Otras surgen de forma casual, por ejemplo hay una serie de grabados (busca entre la biblioteca y saca una serie de dibujos de curas, políticos, militares con caras de cerdos) que surgieron de forma causal”. Recuerdo que mi mujer estaba viendo televisión en una habitación de la casa y yo desde el estudio escuchaba las noticias y de acuerdo a lo que escuchaba iba dibujando.

— ¿Por qué cerdos?
— Porque al cerdo lo asocio con una persona deshonesta.

Cuenta que estuvo trabajando sobre unas pinturas coloridas y simples que surgieron a partir de una bronca que tuvo con algunos administrativos de la Secretaría de Cultura de la Municipalidad de Rosario, y que lo llevo a hacer tres o cuatro dibujos por día para descargar la ira.

— ¿Cómo funciona el mercado del arte en Rosario y la región?
— En Rosario y la región, el mercado es muy mentiroso, porque hay curadores o críticos de arte que si vos sos amigo, te llevan a exponer a Buenos Aires o al exterior, entonces ¿Quién dice si esta obra vale más que otra? ¿Ellos están capacitados para decir si esta obra vale o no?
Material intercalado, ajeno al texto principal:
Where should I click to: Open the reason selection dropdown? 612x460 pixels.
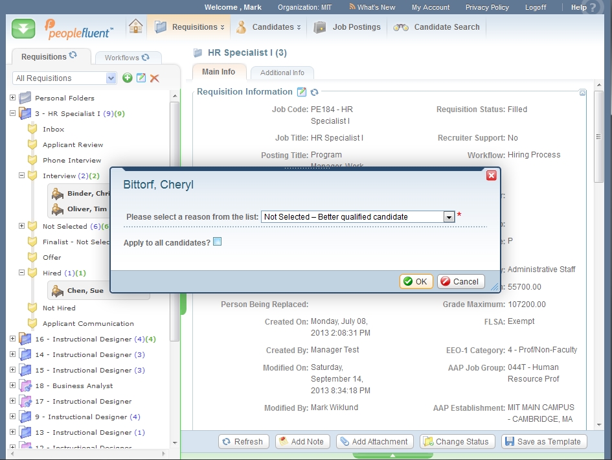448,217
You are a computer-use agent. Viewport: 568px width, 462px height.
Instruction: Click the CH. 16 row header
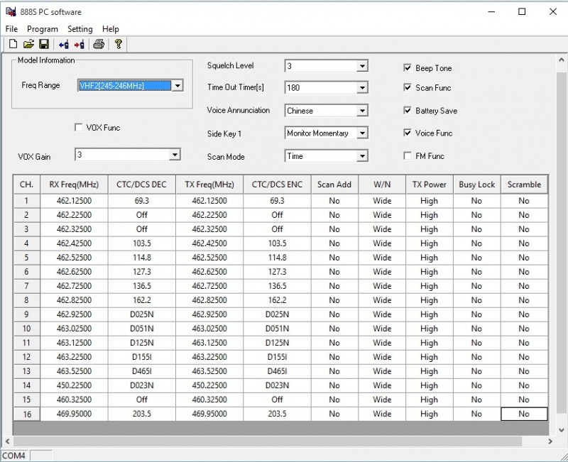pyautogui.click(x=26, y=414)
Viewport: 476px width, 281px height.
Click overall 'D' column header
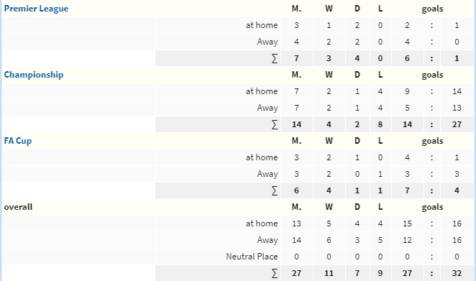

Escuchaba a Ignacio Gutiérrez Zaldívar (coleccionista y curador rosarino), decía que Picasso fue Picasso porque tuvo a los cinco mejores galeristas del mundo. Pienso que muchas veces no se juzga el talento, sino que vale más el marketing.

— ¿Te gustaría que tu obra sea masiva?
— Esa es una discusión que tengo con mi hijo; me dice, “ya no va más el arte adentro del museo, porque el arte está en la calle”. Y yo veo los graffitis o stencils que hay en las calles de Rosario y pienso que si los viese Diego Rivera o José David Siqueiros los cagarían a trompadas a estos pibes que se creen muralistas. De todas formas, acá el problema es que la Municipalidad no les provee ni el material, ni la estructura adecuada.

Imprescindibles
— ¿Artistas de la región santafesina imprescindibles?

— Rescataría a Gregorio Ceballos, Juan Grela, Julián Usandizaga. Hay muchos olvidados. Los hermanos Paino, Godofredo y Guillermo, tenían una cualidad, ellos firmaban sus obras como G. Paino, para que no identifiquen quién es quién. Lucio Fontana es otro rosarino imprescindible. Suele pasar que muchos artistas son más reconocidos afuera que en nuestra ciudad.

“No creérsela”
— ¿Recomendaciones a nuevos y nuevas artistas?

— Trabajar y no creérsela. Hay muchos docentes que son muy displicentes y no ponen pautas y eso no es beneficioso, porque hay tratados de color, de composición, de líneas. No en vano Leonardo Da Vinci estableció las pautas artísticas. Entonces, lo importante siempre es estudiar.